Data records:
━━━━━━━━━━━━━━━━

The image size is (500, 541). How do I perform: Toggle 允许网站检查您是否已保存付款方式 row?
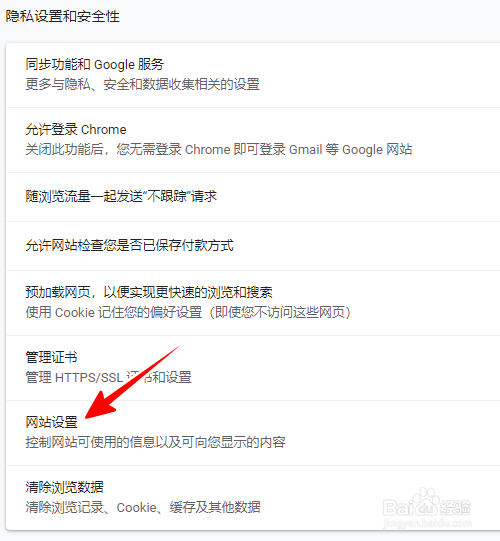pyautogui.click(x=253, y=246)
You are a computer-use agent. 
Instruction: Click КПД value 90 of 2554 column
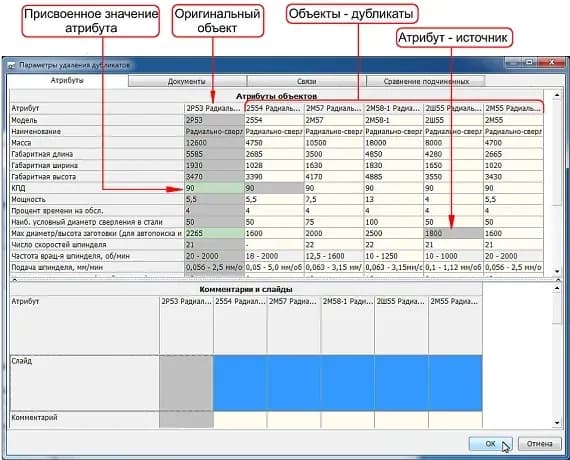(x=274, y=188)
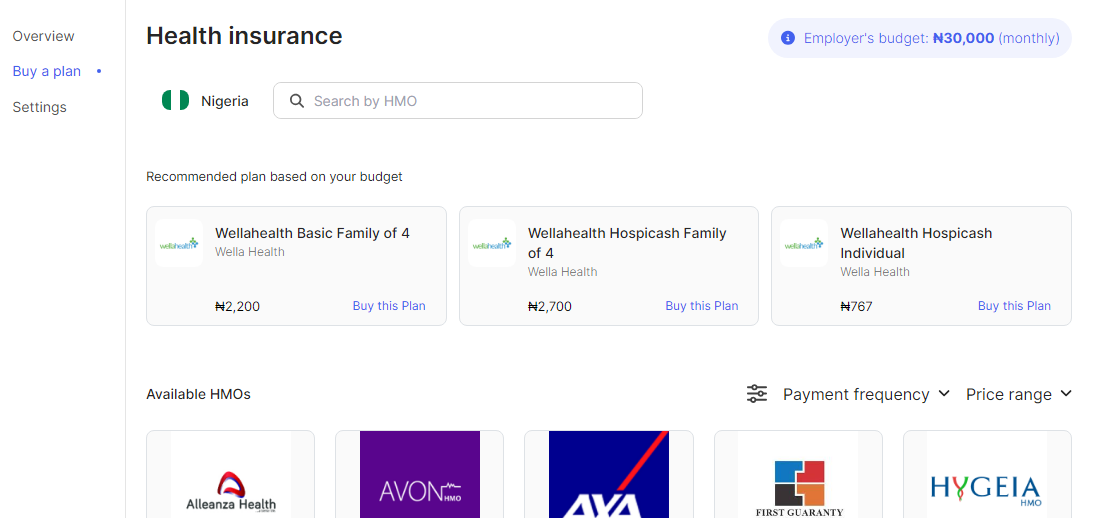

━━━━━━━━━━━━━━━━

Problem - Take every record and copy it word for word, dropping the pictures.

Response to this task -
The image size is (500, 541). How do I perform: Toggle 允许网站检查您是否已保存付款方式 row?
pyautogui.click(x=253, y=246)
You are a computer-use agent. 
Instruction: Click КПД value 90 of 2554 column
(x=274, y=188)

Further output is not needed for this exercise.